By Diane UngerJune 22, 2023

  • Makes
    4 to 6 servings
  • Cook Time
    45 minutes
  • Rating

This corn chowder, inspired by a corn side dish in “The Gaijin Cookbook” by Ivan Orkin and Chris Ying, is unconventional in a couple of ways. Instead of relying on an abundance of dairy for creaminess, we puree a portion of the cooked vegetables. This gives the soup body without blunting the delicate sweet, grassy notes of the corn, nor the earthiness of the potatoes. Secondly, white miso lends deep, umami-rich flavor, so there’s no need for the salt pork or bacon typically used in corn chowder, nor even for chicken broth, so this soup is vegetarian-friendly.

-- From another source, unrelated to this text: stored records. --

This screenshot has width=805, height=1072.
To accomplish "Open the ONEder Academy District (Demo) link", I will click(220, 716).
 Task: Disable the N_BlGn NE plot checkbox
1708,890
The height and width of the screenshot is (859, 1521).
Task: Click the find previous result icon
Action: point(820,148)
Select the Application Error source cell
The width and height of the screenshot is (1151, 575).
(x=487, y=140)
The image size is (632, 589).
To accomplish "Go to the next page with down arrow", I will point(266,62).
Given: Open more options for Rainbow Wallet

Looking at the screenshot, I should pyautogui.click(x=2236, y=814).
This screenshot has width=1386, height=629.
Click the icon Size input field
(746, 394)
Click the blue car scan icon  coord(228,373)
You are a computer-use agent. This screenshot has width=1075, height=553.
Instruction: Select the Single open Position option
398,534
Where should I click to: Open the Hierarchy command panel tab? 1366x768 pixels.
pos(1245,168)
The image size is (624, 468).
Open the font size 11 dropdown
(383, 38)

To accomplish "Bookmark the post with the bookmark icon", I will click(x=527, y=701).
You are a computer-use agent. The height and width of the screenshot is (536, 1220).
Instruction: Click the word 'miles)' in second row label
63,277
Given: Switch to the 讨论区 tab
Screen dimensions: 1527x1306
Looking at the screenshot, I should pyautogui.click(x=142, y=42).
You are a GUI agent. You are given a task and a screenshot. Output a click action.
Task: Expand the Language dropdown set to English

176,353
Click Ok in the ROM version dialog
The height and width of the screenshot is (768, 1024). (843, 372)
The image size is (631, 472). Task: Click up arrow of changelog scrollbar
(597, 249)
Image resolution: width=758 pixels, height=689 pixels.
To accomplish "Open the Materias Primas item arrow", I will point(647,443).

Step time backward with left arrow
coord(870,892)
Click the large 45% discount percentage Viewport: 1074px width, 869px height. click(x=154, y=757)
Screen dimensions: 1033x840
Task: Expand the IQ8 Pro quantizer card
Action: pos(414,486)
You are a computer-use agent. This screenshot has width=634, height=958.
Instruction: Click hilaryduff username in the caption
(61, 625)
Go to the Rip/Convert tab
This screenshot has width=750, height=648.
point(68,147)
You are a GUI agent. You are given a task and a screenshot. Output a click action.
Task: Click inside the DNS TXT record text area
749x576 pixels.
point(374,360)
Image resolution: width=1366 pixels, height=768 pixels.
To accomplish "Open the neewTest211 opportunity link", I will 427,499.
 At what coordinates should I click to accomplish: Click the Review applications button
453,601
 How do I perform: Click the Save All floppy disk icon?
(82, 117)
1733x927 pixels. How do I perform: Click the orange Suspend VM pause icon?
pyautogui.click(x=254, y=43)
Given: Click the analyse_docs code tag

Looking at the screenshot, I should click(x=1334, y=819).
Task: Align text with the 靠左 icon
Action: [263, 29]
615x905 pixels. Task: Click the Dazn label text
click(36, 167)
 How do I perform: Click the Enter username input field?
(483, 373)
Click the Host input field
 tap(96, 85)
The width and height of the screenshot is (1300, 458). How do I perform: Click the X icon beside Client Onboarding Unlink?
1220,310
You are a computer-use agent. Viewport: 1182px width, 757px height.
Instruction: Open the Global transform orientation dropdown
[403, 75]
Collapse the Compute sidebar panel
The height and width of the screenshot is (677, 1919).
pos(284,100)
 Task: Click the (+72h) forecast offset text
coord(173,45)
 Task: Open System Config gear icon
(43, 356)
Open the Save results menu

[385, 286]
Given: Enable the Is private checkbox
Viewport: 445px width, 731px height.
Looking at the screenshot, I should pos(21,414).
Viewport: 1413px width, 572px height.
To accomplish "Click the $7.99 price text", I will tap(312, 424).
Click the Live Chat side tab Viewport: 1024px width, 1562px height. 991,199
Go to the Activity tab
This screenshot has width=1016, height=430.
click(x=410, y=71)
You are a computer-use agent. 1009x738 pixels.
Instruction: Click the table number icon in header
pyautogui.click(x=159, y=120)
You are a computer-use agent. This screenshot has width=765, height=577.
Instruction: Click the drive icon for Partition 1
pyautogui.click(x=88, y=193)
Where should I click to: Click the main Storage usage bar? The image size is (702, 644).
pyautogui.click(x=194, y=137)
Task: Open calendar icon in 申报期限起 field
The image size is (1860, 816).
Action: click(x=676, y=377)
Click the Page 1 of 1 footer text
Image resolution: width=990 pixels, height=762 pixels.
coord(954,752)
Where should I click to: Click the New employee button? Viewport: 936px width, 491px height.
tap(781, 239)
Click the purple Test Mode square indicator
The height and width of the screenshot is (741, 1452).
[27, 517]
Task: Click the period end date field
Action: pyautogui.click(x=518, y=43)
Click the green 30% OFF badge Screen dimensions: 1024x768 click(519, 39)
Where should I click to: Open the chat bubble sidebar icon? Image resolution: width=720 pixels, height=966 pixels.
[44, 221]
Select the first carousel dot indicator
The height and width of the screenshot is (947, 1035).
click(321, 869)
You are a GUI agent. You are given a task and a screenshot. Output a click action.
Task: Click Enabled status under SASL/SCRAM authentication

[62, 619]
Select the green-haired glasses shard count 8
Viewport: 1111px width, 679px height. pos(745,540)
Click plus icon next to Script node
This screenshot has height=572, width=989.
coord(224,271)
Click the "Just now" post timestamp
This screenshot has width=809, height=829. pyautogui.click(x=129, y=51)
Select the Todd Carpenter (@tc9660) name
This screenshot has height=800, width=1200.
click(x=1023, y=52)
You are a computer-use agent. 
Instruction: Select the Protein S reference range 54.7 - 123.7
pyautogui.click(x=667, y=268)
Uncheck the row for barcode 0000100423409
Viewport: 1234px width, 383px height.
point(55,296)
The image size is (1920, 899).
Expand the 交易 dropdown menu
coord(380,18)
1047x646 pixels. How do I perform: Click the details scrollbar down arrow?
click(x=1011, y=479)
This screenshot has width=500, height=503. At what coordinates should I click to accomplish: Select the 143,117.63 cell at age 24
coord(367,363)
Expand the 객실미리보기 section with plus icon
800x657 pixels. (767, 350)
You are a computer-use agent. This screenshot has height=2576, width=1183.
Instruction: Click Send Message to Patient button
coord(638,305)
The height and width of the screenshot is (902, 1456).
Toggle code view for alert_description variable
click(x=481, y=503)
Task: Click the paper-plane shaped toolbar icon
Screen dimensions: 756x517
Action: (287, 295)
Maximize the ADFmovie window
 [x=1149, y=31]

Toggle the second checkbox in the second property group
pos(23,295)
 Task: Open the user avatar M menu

Fresh in-season corn is, of course, best—we cut the kernels from the ears and simmer the cobs right in the mix, which infuses the broth with maximum flavor. Out of season, frozen corn kernels are a decent stand-in. You won’t have cobs for simmering, but the chowder still will be good. And if you wish the chowder to have golden hue, stir in a pinch or two of ground turmeric.